Figure 9. Exploration of drug compounds targeting the CRGs. In the GSE53625 cohort (n = 179), (A–I) correlation scatter plot depicting the relationship of IC50 of the top 9 candidate drugs and risk score, and boxplots depicting the difference in IC50 of candidate drugs between high- and low-risk groups, with statistical significance assessed via the Wilcoxon rank sum test. Pearson correlation analysis was performed to assess the correlations between risk score and candidate drugs. CRGs, coagulation-related genes; IC50, the half-maximal inhibitory concentration. ****: p < 0.0001.
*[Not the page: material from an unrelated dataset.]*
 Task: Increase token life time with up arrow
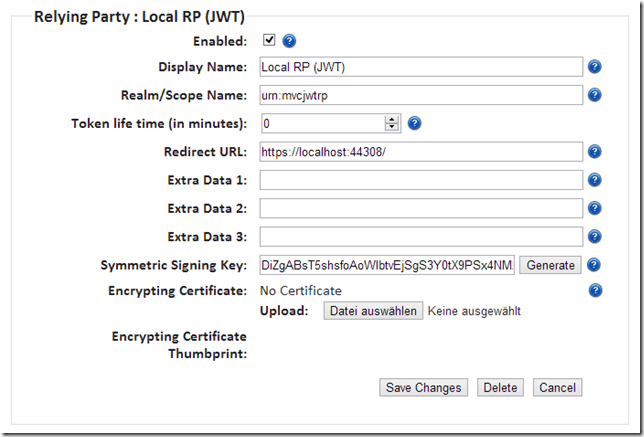click(x=392, y=119)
3.8 Identification of model CRGs in single−cell transcriptome

Figure 10A depicted the integration results of 7 ESCC patients after eliminating the batch effect. Subsequently, the cells were classified into nine clusters (Figure 10B), and Figure 10D illustrated the three marker genes in each cell clusters. Moreover, the histogram presented the proportions of cell clusters in the 7 samples (Figure 10C). Finally, the expression patterns of five model CRGs were analyzed (Figures 10E–J), and FAM151A was not detected in this dataset. The research findings showed that the expressions of five model CRGs exhibited significant differences. Specifically, SULT1B1 was predominantly expressed in fibroblasts.

Figure 10

Figure 10. Single-cell sequencing data analysis. In the GSE145370 dataset (n = 7), (A) tSNE plot of cell distribution in 7 patients with ESCC. (B) tSNE plot for visualizing clustering profiles. (C) Proportion of each cell population in different samples. (D) Heatmap showing the top 3 unique marker genes in each cellular subpopulation. (E–J) The five model CRGs levels in each cellular subpopulation. ESCC, esophageal squamous cell carcinoma; t-SNE, t-distributed stochastic neighbor embedding.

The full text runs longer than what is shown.